Tiiin.. tiiin.. tiiiin..
Lagi-lagi suara klakson motor dari arah belakang Ferin berbunyi. Dengan kesal ia membalikkan tubuhnya ke belakang. "Hey, memangnya jalanan ini sangat sempit aoa sampai-sampai hartus mengklakson motor terus?" kesal Ferin pada pemuda yang memakai seragam yang sama dengannya.

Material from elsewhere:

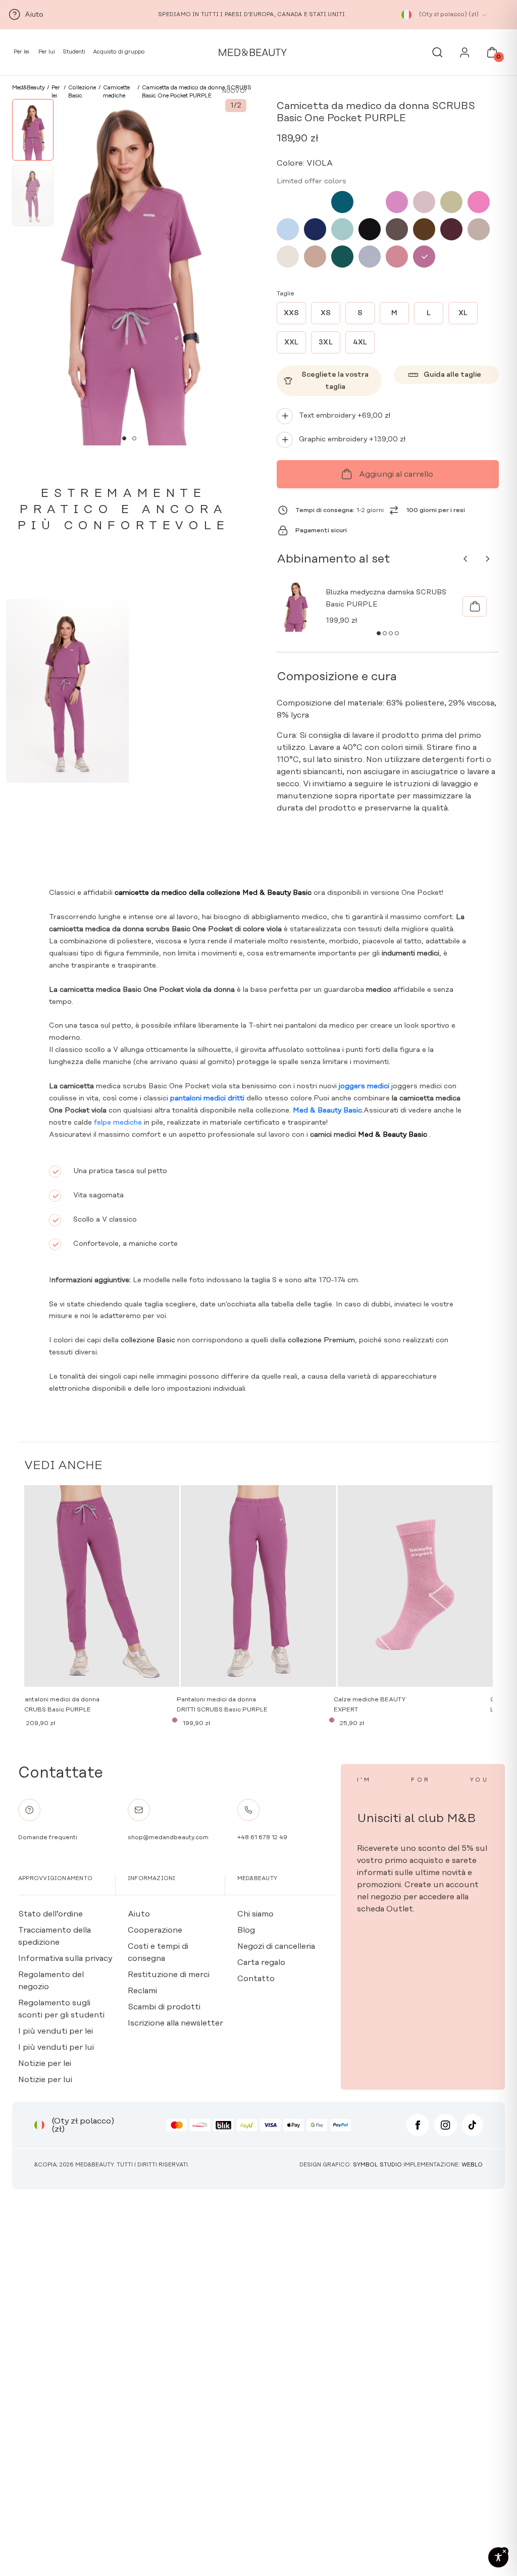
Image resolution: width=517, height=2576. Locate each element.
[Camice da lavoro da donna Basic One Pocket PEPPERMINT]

Pemuda itu lantas melepas helm yang menutupi wajahnya. Senyum menyeringai terlukis di wajah pemuda itu. "siapa suruh punya badan gede banget!" jawabnya membuat Ferin membelalakkan mata.

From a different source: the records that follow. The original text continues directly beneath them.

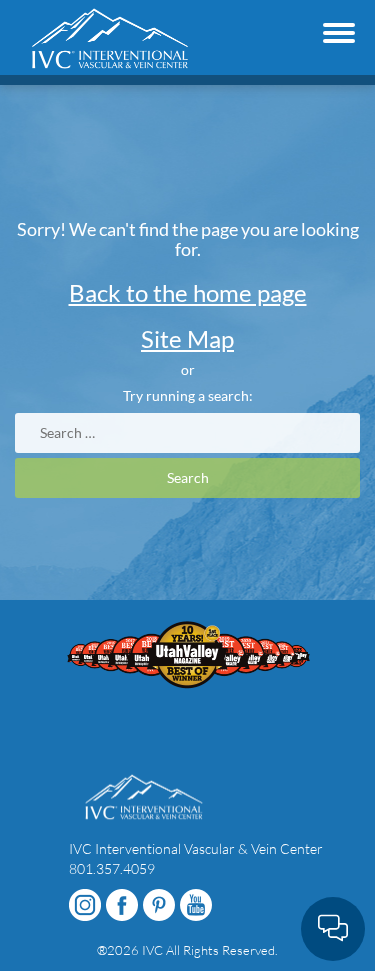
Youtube (196, 905)
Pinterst (159, 905)
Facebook (122, 905)
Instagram (85, 905)
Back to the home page (188, 292)
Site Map (187, 338)
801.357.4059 (112, 868)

"Dasar mata juling! Badan sekecil gini lo bilang gede?!?" kesal Ferin karena tubuhnya dibilang gede. Memangnya ia tak lihat apa di antara semua sahabat-sahabatnya, dialah yang memiliki postur tubuh paling kurus.
"Hahahaha..." pemuda itu tertawa lepas. Ia merasa sangat senang kalau udah melihat ekspresi marah ataupun kesal dari gadis di depannya. Karena baginya itu sangat menarik dan juga menghibur hati.
Ferin yang terheran melihat pemuda itu hanya tertawa tidak jelas, lantas melanjutkan langkahnya. Ia tidak ingin tambah telat masuk sekolah lantaran harus melayani sikap menyebalkan pemuda itu. Tetapi tetap saja, meski Ferin sudah melanjutkan langkahnya dengan cepat, pemuda itu kembali mengklakson motornya. Bahkan ini lebih parah dari sebelumnya.
"Hish dasar!! Mau lo apa si Arco? Gak liat apa kalau gue lagi buru-buru?!?" ujar Ferin sangat kesal. Ia menoleh ke kanan menatap Arco dengan sangat kesal. "Naik!" perintah Arci tiba-tiba yang sontak saja membuat Arin mengerutkan keningnya dengan heran.
"Nggak usah! gue naik bis aja." tolak gadis itu membuat Arco melepas kembali helmnya.
"Yakin lo mau naik bis? gak mau liat dulu sekarang udah jam berapa?" tanya Arco.
Ferin pun melirik jam tangan angry bird yang baru saja diberikan oleh papanya. Matanya terbelalak kaget melihat arah jam yang sudah menunjukkan pukul setengah tujuh, yang artinya hanya tinggal lima belas menit saja waktu yang ia miliki untuk sampai di sekolah. Belum lagi menunggu bis yang lama datangnya. Ditambah hari ini ia hatus menjadi pengibar bendera untuk ucapara yang selalu diadakan pihak sekolah untuk memperingati hari nasional. Berarti kalau dihitung-hitung, ia hanya memiliki waktu lima menit lagi.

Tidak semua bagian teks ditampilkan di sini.